Even a brief look at Plato shows us that that question is both very old and very contentious from its beginning. Looking a little closer will do two things, I think—add complexity to our discussion of what video games are up to in our own culture, and give us some traction over that complexity.
Socrates: I said, “ . . . if they [that is, the prisoners of the cave] were in the habit of conferring honours among themselves on those who were quickest to observe the passing shadows and to remark which of them went before, and which followed after, and which were together; and who were therefore best able to draw conclusions as to the future, do you think that he would care for such honours and glories, or envy the possessors of them? Would he not say with Homer, “Better to be the poor servant of a poor master, and to endure anything, rather than think as they do and live after their manner?”

“Yes,” [Glaucon] said, “I think that he would rather suffer anything than entertain these false notions and live in this miserable manner.”

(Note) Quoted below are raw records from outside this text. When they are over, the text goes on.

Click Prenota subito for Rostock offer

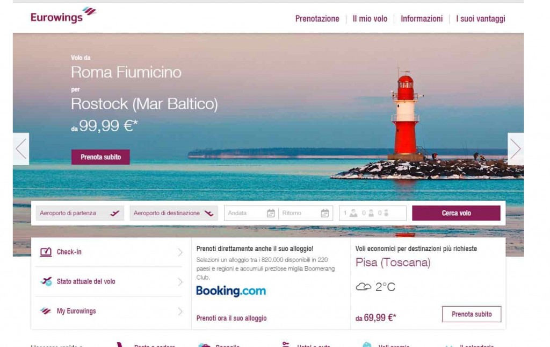(x=100, y=157)
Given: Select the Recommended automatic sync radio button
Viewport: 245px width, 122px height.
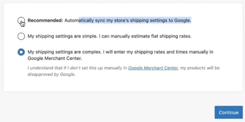Looking at the screenshot, I should click(x=21, y=21).
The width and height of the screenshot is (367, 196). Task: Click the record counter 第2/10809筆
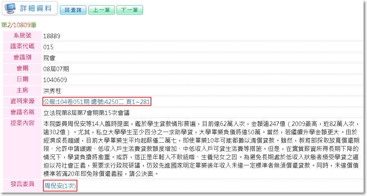19,25
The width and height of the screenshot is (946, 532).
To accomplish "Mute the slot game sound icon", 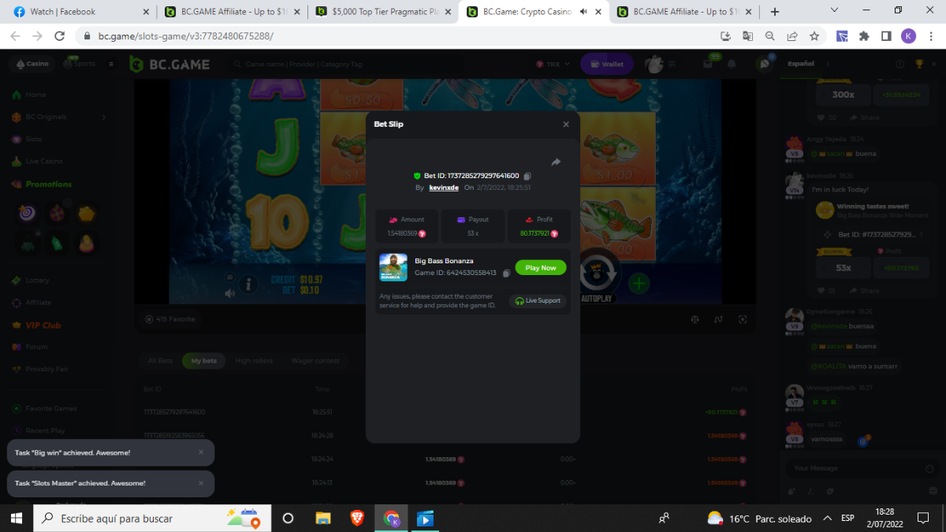I will click(229, 293).
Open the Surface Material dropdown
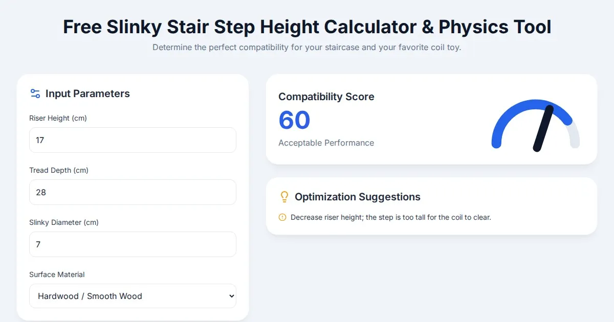The width and height of the screenshot is (614, 322). coord(133,296)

“Imagine once more,” I said, “such an one coming suddenly out of the sun to be replaced in his old situation; would he not be certain to have his eyes full of darkness?”

“To be sure,” he said.

“And if there were a contest, and he had to compete in measuring the shadows with the prisoners who had never moved out of the den, while his sight was still weak, and before his eyes had become steady (and the time which would be needed to acquire this new habit of sight might be very considerable) would he not be ridiculous? Men would say of him that up he went and down he came without his eyes; and that it was better not even to think of ascending; and if any one tried to loose another and lead him up to the light, let them only catch the offender, and they would put him to death.”
It’s important to remind ourselves (and it will be even more important down the road) that Republic is Socrates’ first person narration of a very long day he spent at a friend’s house. The great dialogue—perhaps the greatest philosophical dialogue ever composed—is thus itself an identificative performance, a mimesis. More, it is a mimesis of a dialogue, which according to Plato’s own scale of harmfulness in Book 10 of Republic should be about as bad as representation can get.

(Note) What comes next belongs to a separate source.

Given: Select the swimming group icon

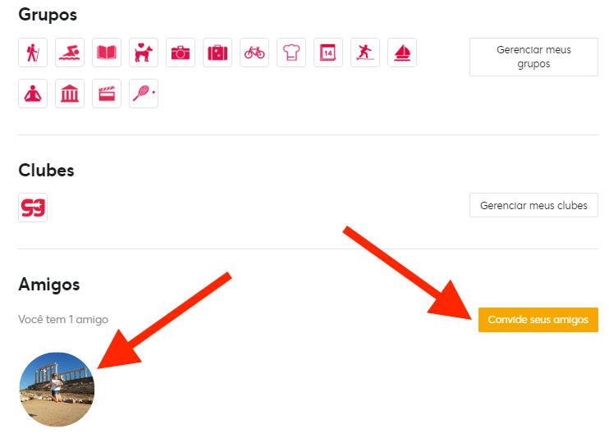Looking at the screenshot, I should coord(70,52).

The familiar myth of the cave, that is, is a mimesis in a mimesis in a mimesis. It finishes with the above passage, in which I contend Plato becomes the first video game designer. My point, as this mini-series develops, is going to be that the game of the cave—the competition for honors in commenting on the shadow-puppet play—gives us a framework for evaluating video games’ cultural potential and for shaping their cultural effects.

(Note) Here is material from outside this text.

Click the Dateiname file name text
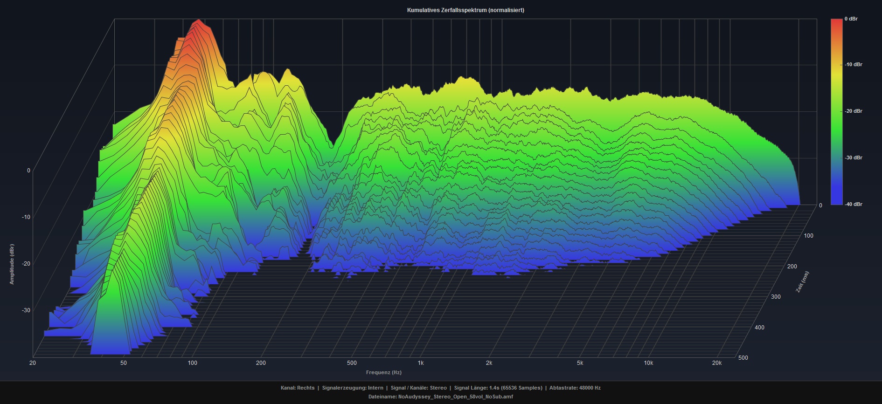This screenshot has height=404, width=882. click(x=440, y=397)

Even the choices, for example, of a game like Star Wars: Knights of the Old Republic(KOTOR) (often praised, of course, like other Bioware titles, for its “openness” in allowing the player to choose different ethical paths) appear from the perspective of the cave-game not to matter at all, since, like the honor-contests of the cave, the choices of the game are bounded by the game. We can argue with Plato on this score—as Aristotle argued with him in Poetics—but it’s hard to deny that whichever ending you finish KOTOR with, you’ve come to power and brought order to the galaxy. Light or Dark, you have reinforced a key part of a dominant ethic. While the cave-game doesn’t exhaust, by any means, the expressive power of KOTOR, it gives us a compelling index to its ethical dimension.

On the other hand, the relationship of the cave-game to the main point of the myth of the cave—philosophic education—tells us that there is in fact a way in which game ethics might be made to matter in culture: by making them disruptive. The ascended man is put to death, as Socrates was put to death, but look at the game Socrates is playing now: a game called Republic.